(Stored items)
------------------------------------------------

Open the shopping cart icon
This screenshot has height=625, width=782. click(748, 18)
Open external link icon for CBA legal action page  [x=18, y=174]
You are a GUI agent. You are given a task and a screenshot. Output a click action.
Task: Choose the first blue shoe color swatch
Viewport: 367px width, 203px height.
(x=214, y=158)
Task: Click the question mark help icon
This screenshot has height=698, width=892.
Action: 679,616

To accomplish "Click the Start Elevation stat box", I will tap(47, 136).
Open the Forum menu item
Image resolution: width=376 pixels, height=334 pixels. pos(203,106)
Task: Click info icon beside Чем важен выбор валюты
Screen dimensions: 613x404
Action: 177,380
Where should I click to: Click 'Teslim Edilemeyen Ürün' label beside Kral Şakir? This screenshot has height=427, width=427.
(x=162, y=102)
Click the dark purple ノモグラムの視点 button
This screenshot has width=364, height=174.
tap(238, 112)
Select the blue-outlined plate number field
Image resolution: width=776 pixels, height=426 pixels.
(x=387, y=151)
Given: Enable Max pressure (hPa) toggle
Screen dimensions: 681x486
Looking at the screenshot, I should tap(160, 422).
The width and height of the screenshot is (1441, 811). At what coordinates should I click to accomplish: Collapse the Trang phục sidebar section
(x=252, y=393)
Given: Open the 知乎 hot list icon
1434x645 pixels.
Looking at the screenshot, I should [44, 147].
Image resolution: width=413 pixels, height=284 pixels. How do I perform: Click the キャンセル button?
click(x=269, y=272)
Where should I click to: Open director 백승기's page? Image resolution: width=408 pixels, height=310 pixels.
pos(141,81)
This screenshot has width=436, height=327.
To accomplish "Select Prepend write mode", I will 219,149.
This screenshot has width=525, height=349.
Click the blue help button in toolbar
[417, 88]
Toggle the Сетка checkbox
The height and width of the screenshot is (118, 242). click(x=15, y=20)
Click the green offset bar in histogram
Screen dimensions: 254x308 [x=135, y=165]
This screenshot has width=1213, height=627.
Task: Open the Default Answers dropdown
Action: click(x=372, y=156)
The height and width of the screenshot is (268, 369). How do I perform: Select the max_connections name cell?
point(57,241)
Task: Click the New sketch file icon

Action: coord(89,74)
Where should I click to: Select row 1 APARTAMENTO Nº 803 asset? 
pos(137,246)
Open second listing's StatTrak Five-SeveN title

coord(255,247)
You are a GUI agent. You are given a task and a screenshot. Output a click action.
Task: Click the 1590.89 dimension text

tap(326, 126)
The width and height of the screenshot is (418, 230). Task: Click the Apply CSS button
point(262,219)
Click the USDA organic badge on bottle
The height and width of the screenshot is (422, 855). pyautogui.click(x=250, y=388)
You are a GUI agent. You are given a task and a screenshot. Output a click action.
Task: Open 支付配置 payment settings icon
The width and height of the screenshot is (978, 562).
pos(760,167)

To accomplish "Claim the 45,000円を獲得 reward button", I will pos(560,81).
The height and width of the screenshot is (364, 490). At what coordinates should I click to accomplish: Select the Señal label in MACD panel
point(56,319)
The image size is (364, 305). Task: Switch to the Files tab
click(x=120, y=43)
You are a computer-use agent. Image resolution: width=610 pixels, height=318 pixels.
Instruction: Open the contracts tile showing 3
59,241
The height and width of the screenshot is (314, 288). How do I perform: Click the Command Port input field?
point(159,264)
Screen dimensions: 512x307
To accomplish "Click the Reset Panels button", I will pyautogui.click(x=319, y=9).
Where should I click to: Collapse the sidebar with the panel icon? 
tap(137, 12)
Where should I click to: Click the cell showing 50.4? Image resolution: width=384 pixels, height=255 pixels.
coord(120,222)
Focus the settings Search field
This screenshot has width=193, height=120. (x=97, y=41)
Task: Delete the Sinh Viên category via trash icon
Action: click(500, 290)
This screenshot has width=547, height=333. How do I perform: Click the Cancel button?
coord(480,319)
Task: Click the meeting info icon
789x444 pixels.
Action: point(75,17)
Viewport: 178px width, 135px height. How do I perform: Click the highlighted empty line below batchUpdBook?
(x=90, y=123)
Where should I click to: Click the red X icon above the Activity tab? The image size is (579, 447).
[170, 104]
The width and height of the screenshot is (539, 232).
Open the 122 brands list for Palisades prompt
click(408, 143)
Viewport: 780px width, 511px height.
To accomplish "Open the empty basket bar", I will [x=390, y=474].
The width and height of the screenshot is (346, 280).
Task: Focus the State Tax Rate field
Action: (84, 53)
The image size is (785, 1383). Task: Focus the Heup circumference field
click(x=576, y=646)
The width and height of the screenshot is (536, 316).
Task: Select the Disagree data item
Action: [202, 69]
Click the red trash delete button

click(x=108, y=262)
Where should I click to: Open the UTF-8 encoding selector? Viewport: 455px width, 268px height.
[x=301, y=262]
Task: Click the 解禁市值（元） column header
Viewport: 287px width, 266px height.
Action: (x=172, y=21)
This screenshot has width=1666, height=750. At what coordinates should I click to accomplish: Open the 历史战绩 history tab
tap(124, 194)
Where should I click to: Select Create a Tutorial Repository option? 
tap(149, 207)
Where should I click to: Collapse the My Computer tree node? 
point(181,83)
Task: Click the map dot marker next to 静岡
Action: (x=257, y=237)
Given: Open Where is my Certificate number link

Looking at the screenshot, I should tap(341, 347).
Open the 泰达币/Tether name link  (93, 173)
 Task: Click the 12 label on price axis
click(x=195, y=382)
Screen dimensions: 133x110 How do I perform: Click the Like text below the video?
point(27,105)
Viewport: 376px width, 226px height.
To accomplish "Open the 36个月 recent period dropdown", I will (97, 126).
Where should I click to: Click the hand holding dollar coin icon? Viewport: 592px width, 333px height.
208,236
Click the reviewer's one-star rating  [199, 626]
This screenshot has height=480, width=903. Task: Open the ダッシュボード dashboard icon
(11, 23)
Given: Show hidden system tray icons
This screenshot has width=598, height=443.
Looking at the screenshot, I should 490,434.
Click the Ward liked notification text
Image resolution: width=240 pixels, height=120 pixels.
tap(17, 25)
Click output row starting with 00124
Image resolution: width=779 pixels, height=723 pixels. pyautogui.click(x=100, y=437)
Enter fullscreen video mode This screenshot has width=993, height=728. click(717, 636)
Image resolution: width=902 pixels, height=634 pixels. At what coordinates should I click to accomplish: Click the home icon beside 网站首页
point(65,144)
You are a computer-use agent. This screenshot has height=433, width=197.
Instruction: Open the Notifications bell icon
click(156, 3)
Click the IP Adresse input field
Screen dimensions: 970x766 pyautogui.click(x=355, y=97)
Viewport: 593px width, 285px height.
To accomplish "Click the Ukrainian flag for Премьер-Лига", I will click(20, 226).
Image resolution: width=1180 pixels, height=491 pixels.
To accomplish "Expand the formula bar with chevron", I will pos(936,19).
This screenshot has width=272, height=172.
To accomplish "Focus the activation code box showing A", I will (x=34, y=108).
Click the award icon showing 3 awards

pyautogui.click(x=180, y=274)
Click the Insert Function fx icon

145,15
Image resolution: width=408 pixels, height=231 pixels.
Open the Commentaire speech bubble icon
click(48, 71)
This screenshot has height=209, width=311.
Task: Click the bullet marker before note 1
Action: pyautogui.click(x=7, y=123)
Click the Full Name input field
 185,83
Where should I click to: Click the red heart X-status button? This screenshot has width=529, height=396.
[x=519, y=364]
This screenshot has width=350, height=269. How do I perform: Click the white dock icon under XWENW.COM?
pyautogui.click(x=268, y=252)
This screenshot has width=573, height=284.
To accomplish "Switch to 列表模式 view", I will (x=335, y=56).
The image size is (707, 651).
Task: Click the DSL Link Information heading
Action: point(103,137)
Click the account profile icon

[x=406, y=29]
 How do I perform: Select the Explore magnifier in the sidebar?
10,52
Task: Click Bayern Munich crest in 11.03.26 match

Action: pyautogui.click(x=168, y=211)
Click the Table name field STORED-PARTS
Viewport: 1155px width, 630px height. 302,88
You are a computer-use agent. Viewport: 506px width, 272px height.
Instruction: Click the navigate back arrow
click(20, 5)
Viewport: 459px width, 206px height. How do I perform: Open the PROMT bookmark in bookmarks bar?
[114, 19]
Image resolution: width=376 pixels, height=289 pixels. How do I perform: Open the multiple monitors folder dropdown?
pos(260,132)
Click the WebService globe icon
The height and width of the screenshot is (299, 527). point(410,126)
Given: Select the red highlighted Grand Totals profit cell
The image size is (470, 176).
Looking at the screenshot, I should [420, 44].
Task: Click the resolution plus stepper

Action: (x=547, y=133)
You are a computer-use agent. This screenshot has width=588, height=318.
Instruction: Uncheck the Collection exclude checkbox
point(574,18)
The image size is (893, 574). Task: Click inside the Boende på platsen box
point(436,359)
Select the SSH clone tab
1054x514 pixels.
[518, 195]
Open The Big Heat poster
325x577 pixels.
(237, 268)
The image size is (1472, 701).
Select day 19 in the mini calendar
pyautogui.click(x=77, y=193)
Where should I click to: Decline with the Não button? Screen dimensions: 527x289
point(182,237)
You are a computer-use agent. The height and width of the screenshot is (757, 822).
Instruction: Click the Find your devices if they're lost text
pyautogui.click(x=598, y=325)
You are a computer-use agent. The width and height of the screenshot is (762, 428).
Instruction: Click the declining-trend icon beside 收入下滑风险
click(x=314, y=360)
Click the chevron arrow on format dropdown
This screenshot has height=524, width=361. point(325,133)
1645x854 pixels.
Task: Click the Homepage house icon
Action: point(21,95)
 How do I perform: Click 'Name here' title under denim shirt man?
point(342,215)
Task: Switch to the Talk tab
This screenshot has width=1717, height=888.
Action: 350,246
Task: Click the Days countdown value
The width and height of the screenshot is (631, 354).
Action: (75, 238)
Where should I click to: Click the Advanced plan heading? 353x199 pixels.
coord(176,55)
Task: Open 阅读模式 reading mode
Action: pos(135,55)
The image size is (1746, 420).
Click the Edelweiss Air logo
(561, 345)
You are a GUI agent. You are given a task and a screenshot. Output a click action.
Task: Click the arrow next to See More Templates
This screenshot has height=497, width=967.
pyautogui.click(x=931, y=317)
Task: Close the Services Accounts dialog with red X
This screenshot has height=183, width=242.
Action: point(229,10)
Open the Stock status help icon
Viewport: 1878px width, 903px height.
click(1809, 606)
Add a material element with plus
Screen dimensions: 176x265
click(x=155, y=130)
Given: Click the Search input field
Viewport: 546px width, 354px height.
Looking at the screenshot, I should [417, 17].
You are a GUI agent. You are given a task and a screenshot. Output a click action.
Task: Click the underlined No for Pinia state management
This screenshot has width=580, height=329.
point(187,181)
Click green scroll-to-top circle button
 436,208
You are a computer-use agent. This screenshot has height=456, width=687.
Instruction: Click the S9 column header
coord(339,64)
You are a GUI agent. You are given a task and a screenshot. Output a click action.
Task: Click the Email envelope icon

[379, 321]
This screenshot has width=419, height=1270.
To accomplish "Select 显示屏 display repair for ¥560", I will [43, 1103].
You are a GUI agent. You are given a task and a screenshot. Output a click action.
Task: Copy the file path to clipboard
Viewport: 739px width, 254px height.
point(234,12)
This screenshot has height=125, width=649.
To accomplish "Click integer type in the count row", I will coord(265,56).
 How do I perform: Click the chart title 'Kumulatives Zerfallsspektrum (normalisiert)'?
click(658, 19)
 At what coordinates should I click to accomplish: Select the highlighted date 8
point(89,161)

------------------------------------------------

**WHAT YOU NEED TO DO:** Look back at the data above. Transcribe exactly the lines starting at the line that contains "Task: Click the meeting info icon" and ending at the line that contains "Given: Show hidden system tray icons".

**SOLUTION TO THIS TASK:**
Task: Click the meeting info icon
789x444 pixels.
Action: point(75,17)
Viewport: 178px width, 135px height. How do I perform: Click the highlighted empty line below batchUpdBook?
(x=90, y=123)
Where should I click to: Click the red X icon above the Activity tab? The image size is (579, 447).
[170, 104]
The width and height of the screenshot is (539, 232).
Open the 122 brands list for Palisades prompt
click(408, 143)
Viewport: 780px width, 511px height.
To accomplish "Open the empty basket bar", I will [x=390, y=474].
The width and height of the screenshot is (346, 280).
Task: Focus the State Tax Rate field
Action: (84, 53)
The image size is (785, 1383). Task: Focus the Heup circumference field
click(x=576, y=646)
The width and height of the screenshot is (536, 316).
Task: Select the Disagree data item
Action: [202, 69]
Click the red trash delete button

click(x=108, y=262)
Where should I click to: Open the UTF-8 encoding selector? Viewport: 455px width, 268px height.
[x=301, y=262]
Task: Click the 解禁市值（元） column header
Viewport: 287px width, 266px height.
Action: (x=172, y=21)
This screenshot has width=1666, height=750. At what coordinates should I click to accomplish: Open the 历史战绩 history tab
tap(124, 194)
Where should I click to: Select Create a Tutorial Repository option? 
tap(149, 207)
Where should I click to: Collapse the My Computer tree node? 
point(181,83)
Task: Click the map dot marker next to 静岡
Action: (x=257, y=237)
Given: Open Where is my Certificate number link

Looking at the screenshot, I should tap(341, 347).
Open the 泰达币/Tether name link  (93, 173)
 Task: Click the 12 label on price axis
click(x=195, y=382)
Screen dimensions: 133x110 How do I perform: Click the Like text below the video?
point(27,105)
Viewport: 376px width, 226px height.
To accomplish "Open the 36个月 recent period dropdown", I will (97, 126).
Where should I click to: Click the hand holding dollar coin icon? Viewport: 592px width, 333px height.
208,236
Click the reviewer's one-star rating  [199, 626]
This screenshot has height=480, width=903. Task: Open the ダッシュボード dashboard icon
(11, 23)
Given: Show hidden system tray icons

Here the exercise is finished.